Although the MRI can be normal during the early phase of the illness, with disease progression, increased T2 signals in the cerebral white matter and brainstem may be observed. [4] Additionally, Chu et al reported that oligoclonal bands are detected in the CSF of 90% of patients with SSPE. [5] Because patients with adult-onset SSPE may initially present with visual dysfunction, have the presence of oligoclonal bands on CSF, and occasionally have white matter involvement on MRI, an erroneous diagnosis of MS could be made especially if SSPE is not considered in the differential.

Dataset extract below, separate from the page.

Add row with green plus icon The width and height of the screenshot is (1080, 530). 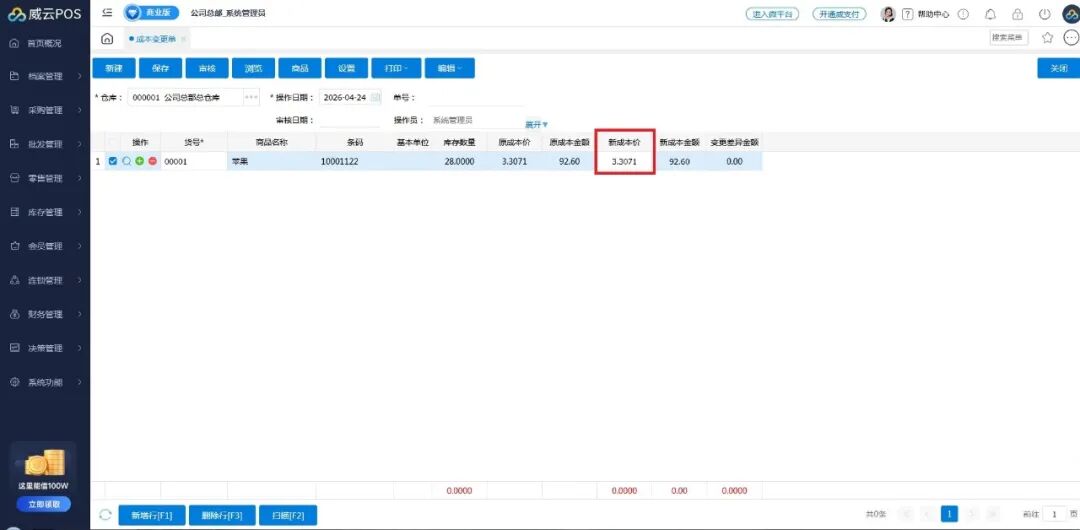139,161
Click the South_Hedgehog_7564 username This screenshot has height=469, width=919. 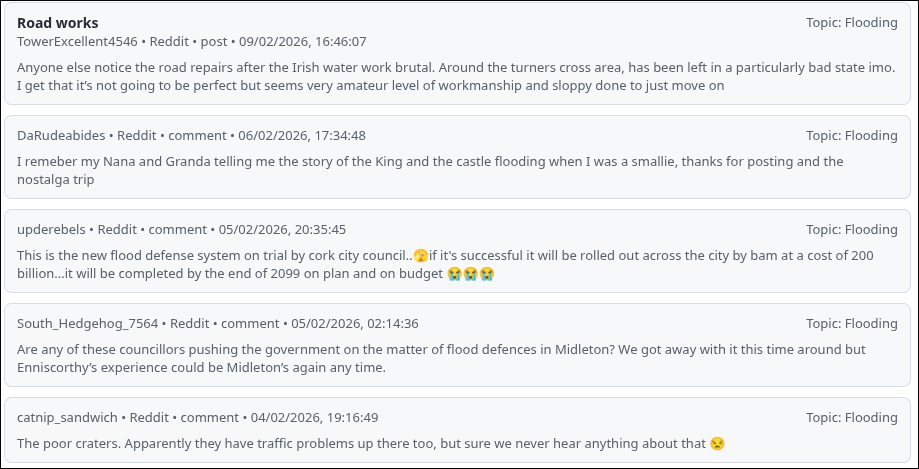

Physicians should be encouraged to consider SSPE in adult as well as pediatric patients and order testing in appropriate cases.

References

1. Honarmand S, Glaser CA, Chow E et al. Subacute sclerosing panencephalitis in the differential diagnosis of encephalitis. Neurology 2004;63:1489-1493.

2. Glaser CA, Gilliam S, Schnurr D, et al. In search of encephalitis etiologies: diagnostic challenges in the California Encephalitis Project, 1998-2000. Clin Infect Dis 2003;36:731-742.

3. Singer C, Lang AE, Suchowersky O. Adult-onset SSPE: case reports and review of the literature. Mov Disord 197;12:342-353.

4. Weissbrich B. Schneider-Schaulies J, Ter Meulen V. Clinical neurovirology. Measles and its neurological complications. In: Nath A. Berger JR, eds. Clinical Neurovirology. New York: Marcel Dekker, 203:401 -430.

5. Chu AB, Sever JL, Madden DL. Oligoclonal IgG bands in cerebrospinal fluid in various neurological diseases. Ann Neurol 1983;13:434-439.